Following the joint statement of 23 March 2020 by the European Competition Network (ECN), consisting of the European Commission, the European Surveillance Authority and the national competition authorities of each EU/EEA Member States on the joint approach to the application of competition law during the coronavirus crisis, the European Commission (“Commission“) issued on 8 April 2020 a Temporary Framework Communication (“Communication“) providing a more comprehensive antitrust guidance to companies cooperating in response to the crisis.
The Communication is primarily intended for the health sector, as the Commission’s objective is to help the companies ensure stable supply of the critical hospital medicines used to treat coronavirus patients. However, the principles set out in the Communication may be applied to cooperation established to address supply emergencies resulting from the coronavirus outbreak with respect to other scarce essential goods and services outside the health sector. Therefore, the objective of the Communication is to set out the criteria which the Commission will use when assessing horizontal cooperation aimed at addressing these concerns, in order to facilitate such cooperation initiatives.
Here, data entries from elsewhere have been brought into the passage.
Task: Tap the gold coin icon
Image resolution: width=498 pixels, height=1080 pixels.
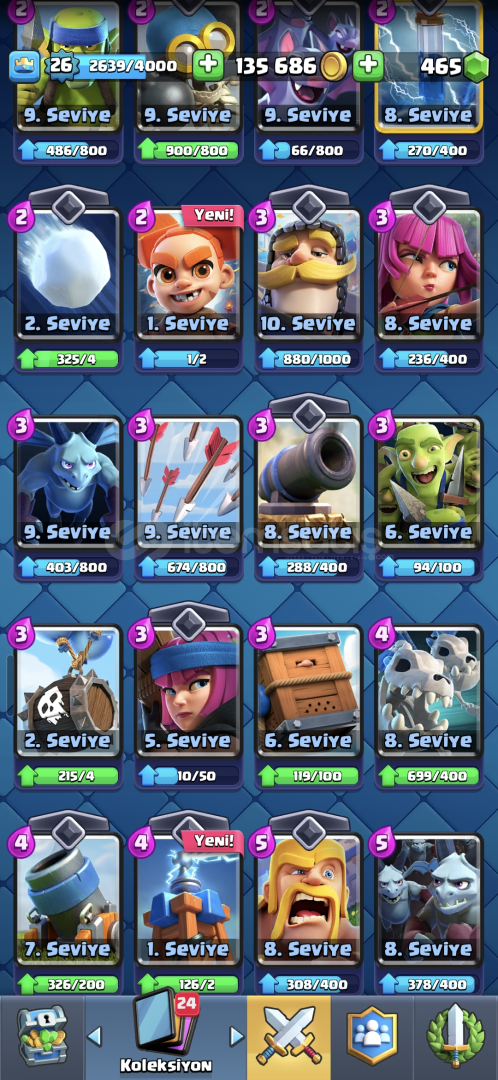Action: click(334, 66)
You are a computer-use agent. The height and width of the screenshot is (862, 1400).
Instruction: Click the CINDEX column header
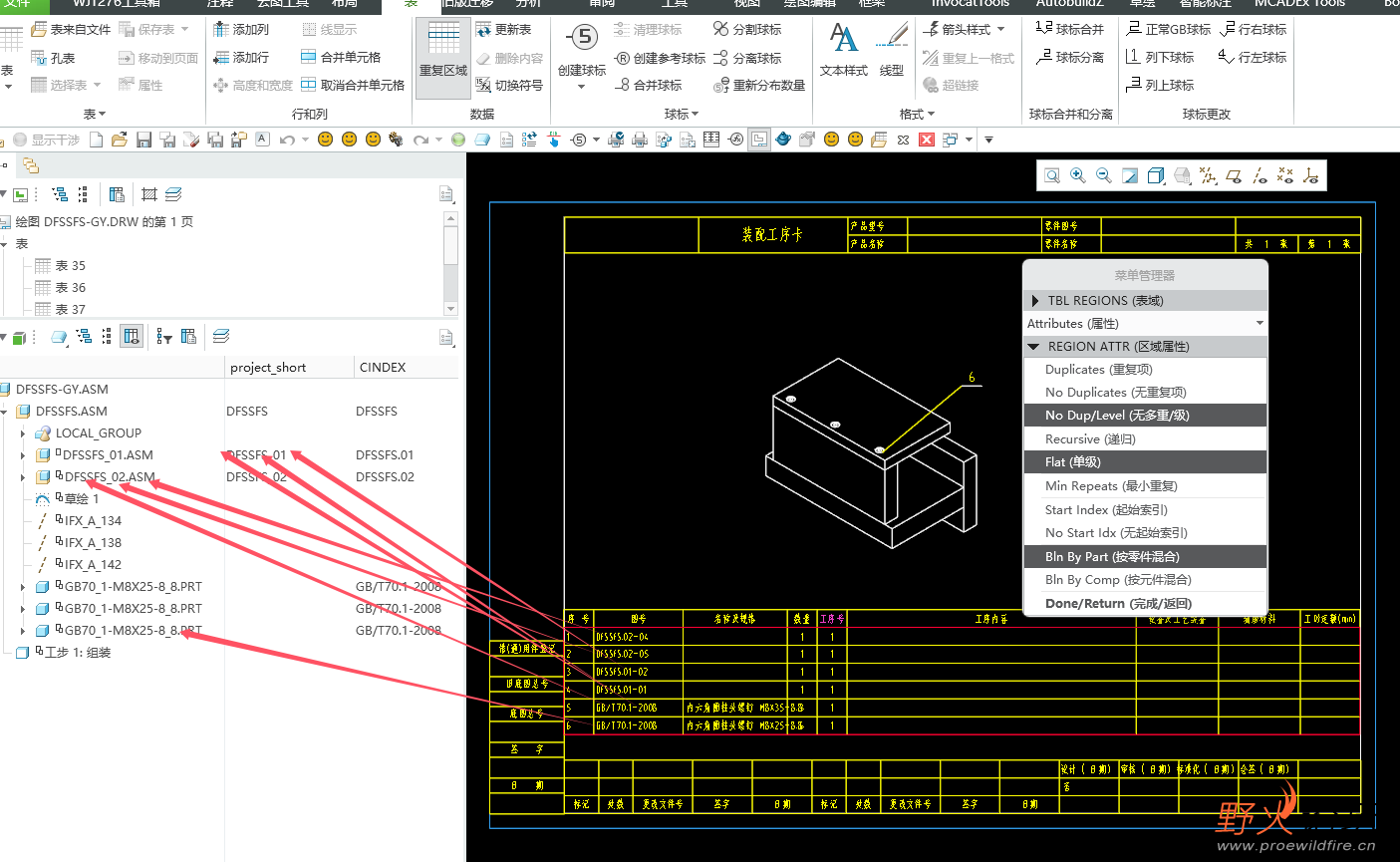tap(383, 368)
Criteria for assessment of horizontal cooperation
The Commission clarified what types of cooperation will receive the relaxed treatment during the crisis, by setting out a non-exhaustive list of examples of the activities which would, under normal circumstances, constitute prohibited restrictive agreement, while in these exceptional circumstances may be necessary in order to ensure the stability of supply. Such cooperation may include coordination on stock management and distribution, to prevent that all undertakings focus on one or few medicines, while others remain in under-production; a significant and rapid increase of production of the products that are in short supply followed by a reduction in the production of other products; exchange of information on sales and stocks needed for urgent reallocation of stocks; switching of production lines for some non-essential/non-shortage medicines (or other products) to medicines (or other products) necessary to address the outbreak, in order to increase production; or production of only one medicine at a certain site in order to further increase output more efficiently.
The Commission has apparently drawn inspiration on the type of cooperation that might be needed from the many requests from undertakings and trade associations asking for guidance.
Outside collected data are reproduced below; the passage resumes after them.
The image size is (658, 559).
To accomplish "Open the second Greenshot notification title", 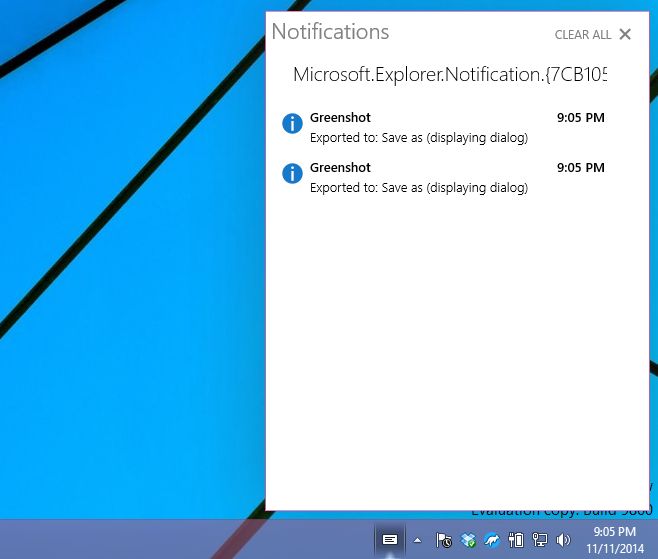I will 340,168.
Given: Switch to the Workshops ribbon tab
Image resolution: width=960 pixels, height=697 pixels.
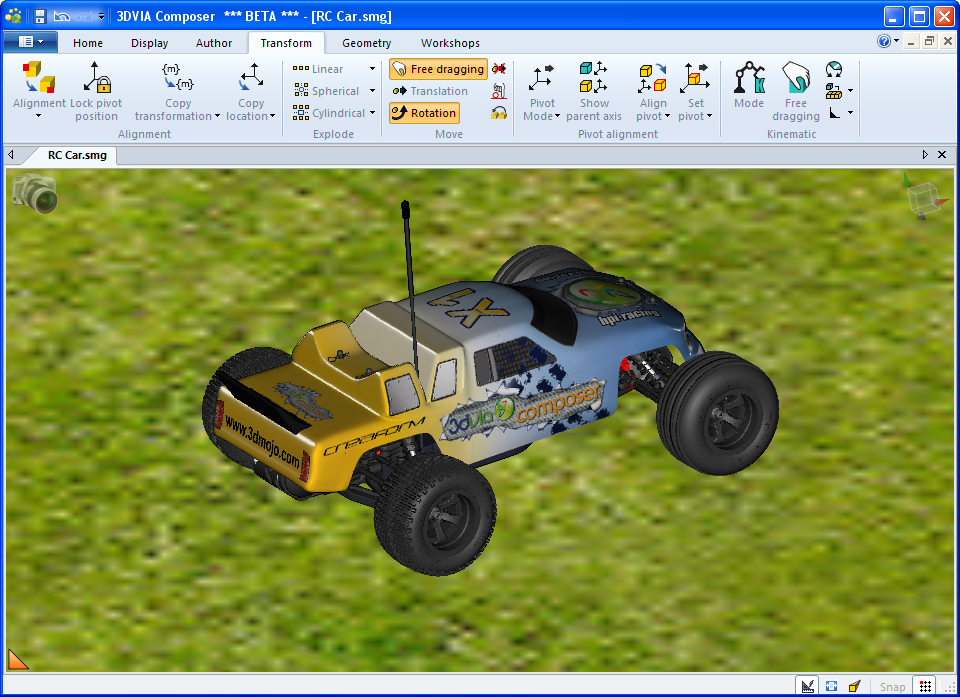Looking at the screenshot, I should click(450, 43).
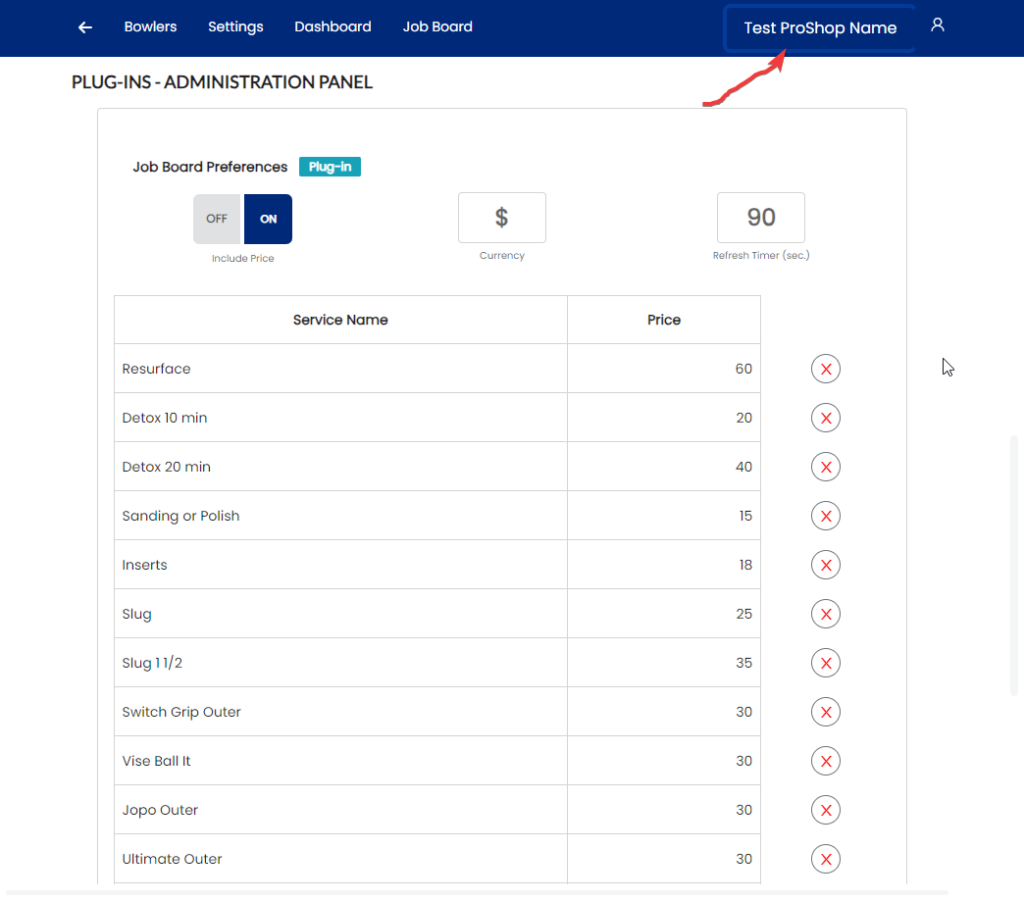Navigate to the Settings menu
This screenshot has height=901, width=1024.
coord(235,27)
Some types of cooperation that might be employed in order to reach the objectives set out in the Communication will not raise antitrust concerns if the conditions in the Commission’s Guidelines on the applicability of Article 101 of TFEU to horizontal co-operation agreements are met. Such cooperation may be established for instance through a trade association or another independent third party. Examples provided in the Communication include: (i) coordination of joint transport for input materials; (ii) identifying essential medicines for which a shortage is forecasted; (iii) aggregate production and capacity information; (iv) work on a model to predict demand on a national level and identify supply gaps; (v) share aggregate supply gap information and request from undertakings, on an individual basis and without sharing that information with competitors, to indicate whether they can fill the supply gap to meet demand. The independent party facilitating such coordination would need to ensure that no individualised company information flows to competitors.
However, some critical supply shortages may require a closer cooperation between competitors, such as coordination of production with a view to increasing and optimising output, as well measures to adapt production, stock management and, potentially, distribution. All these activities may require exchange of commercially sensitive information and a certain level of coordination and task-sharing. To make sure that such cooperation does not go any further than necessary to achieve the desired result, the Commission clarified that such measures would not be problematic under the EU competition law or pose an enforcement priority for the Commission, to the extent that they:
- are designed and objectively necessary to actually increase output in the most efficient way to address or avoid a shortage of supply of essential products or services, such as those that are used to treat COVID-19 patients;
- are temporary in nature (i.e. to be applied only as long there is a risk of shortage or in any event during the COVID-19 outbreak); and
- do not exceed what is strictly necessary to achieve the objective of addressing or avoiding the shortage of supply.
An additional plus for cooperating undertakings would be if the cooperation is encouraged and/or coordinated by a public authority. Furthermore, any cooperation undertaken at the imperative request of a public authority in relation to the current outbreak is always allowed.
Guidance and comfort letters from the Commission
Even though self-assessment remains the main tool for undertakings wishing to engage in horizontal cooperation, the Commission has stepped up in order to provide assurance when necessary, taking into account the urgency of the situation. To that end, the Commission is willing to provide oral guidance to undertakings, but also, in exceptional circumstances related to “specific and well-defined cooperation projects”, to issue a comfort letter concerning a cooperation project aimed at avoiding situations of shortages of critical hospital medicines. DG Comp has already set up a dedicated webpage and a dedicated mailbox that can be used to seek informal guidance on specific initiatives.
Moreover, the Commission has already issued one comfort letter to “Medicines for Europe”, related to a specific voluntary cooperation project among pharmaceutical producers that addresses the risk of shortage of critical hospital medicines for the treatment of coronavirus patients.
Serbia, Montenegro, Bosnia and Herzegovina?
The national competition authorities have not yet issued any similar COVID-19-related guidance. However, given they closely follow the EU acquis in the competition area, it is believed that their view of horizontal cooperation during the COVID-19 crisis will not be different from the one expressed in the Commission’s guidance.